Industrial Commonship
- Abbreviation: ICOM
- Successor: Co-operatives UK
- Formation: 1971
- Defunct: 2001
- Type: worker cooperative
- Legal status: Merged
- Purpose: Coordinate and encourage worker cooperatives
- Region served: United Kingdom

= Industrial Common Ownership Movement =

Former group in the United Kingdom

The Industrial Common Ownership Movement (ICOM) was a UK national umbrella organisation for worker cooperatives, set up in 1971 as the successor to the Association for the Democratic Integration of Industry (DEMINTRY). It was based in the Leeds Corn Exchange. It worked to increase the number of worker co-ops in the country. ICOM's model rules for cooperatives, published in 1976, were based on a de-centralised and collectivist concept of democracy. In 2001 ICOM merged with the Co-operative Union to become Co-operatives UK.

ICOM is one of the founder organisations of CECOP, the European regional organisation of CICOPA, the world sectoral organisation for industry and service, and itself part of the International Cooperative Alliance.

== The Industrial Common Ownership Act ==
The Industrial Common Ownership Act that recognised common ownership companies in law was passed by the British Parliament in 1976. The first certificate was awarded to Scott Bader Company. The emphasis on common ownership that inhibits the transfer of capital and assets to private interests is what differentiates the UK cooperative model from its continental European counterpart. ICOM had a monopoly on registering UK co-ops under the common ownership model until the late 1980s.

A number of laws were passed by Labour governments to allocate national and local funding to the costs of starting worker cooperatives. This included the setup of the national Co-operative Development Agency in 1978 and the Inner Urban Areas Act 1978. In subsequent years common ownership was promoted as a model to create employment, and approximately 100 local authorities in the UK established co-operative development agencies for this purpose. Funding was also allocated to co-ops through the job creation schemes of Manpower Services Commission. The number of worker co-ops in the UK grew from 100 or so in the mid-70s to 3000 by around 1990.
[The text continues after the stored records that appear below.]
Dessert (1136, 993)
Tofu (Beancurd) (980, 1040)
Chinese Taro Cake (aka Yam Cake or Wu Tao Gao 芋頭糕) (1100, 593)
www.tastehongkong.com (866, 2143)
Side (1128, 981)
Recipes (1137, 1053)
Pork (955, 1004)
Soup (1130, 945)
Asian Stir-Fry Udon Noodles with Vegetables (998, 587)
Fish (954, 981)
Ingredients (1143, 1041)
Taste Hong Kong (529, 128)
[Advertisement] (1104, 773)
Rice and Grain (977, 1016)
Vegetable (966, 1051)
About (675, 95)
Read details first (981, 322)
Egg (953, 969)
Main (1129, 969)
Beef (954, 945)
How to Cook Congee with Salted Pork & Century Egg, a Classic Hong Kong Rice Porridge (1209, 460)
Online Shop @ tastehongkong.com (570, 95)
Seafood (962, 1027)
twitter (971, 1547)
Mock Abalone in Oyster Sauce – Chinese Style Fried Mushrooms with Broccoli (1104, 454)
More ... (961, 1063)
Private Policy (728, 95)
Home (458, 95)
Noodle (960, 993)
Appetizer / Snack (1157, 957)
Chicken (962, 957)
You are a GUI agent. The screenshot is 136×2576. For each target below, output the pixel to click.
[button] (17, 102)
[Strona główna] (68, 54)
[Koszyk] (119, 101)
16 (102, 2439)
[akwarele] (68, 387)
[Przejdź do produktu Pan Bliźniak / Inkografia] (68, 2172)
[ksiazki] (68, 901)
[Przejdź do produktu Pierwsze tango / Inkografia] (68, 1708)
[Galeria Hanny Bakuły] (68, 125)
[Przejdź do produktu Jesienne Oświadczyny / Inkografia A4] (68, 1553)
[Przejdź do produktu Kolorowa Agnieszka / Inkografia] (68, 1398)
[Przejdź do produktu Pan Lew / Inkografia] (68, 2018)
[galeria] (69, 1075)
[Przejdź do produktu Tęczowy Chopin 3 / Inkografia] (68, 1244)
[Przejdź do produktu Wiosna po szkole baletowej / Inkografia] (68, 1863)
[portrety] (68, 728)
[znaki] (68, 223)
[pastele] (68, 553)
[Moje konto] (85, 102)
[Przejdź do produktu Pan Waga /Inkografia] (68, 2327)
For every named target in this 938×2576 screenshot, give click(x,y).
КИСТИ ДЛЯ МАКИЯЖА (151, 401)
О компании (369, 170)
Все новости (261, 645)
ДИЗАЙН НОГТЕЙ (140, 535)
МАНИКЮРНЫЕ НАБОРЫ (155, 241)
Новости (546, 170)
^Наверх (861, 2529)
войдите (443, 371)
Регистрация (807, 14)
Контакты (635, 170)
== Industrial Common Ownership Finance ==
Industrial Common Ownership Finance (ICOF) was set up in 1973 as a financial arm of ICOM, to allow a revolving loan fund for worker co-operatives. This was needed because worker co-operatives commonly had trouble raising capital since their democratic model excluded the possibility of investment by outside shareholders. In 1976 ICOF received £250 000 through the Industrial Common Ownership Act. The current trading name of ICOF is "Co-operative & Community Finance".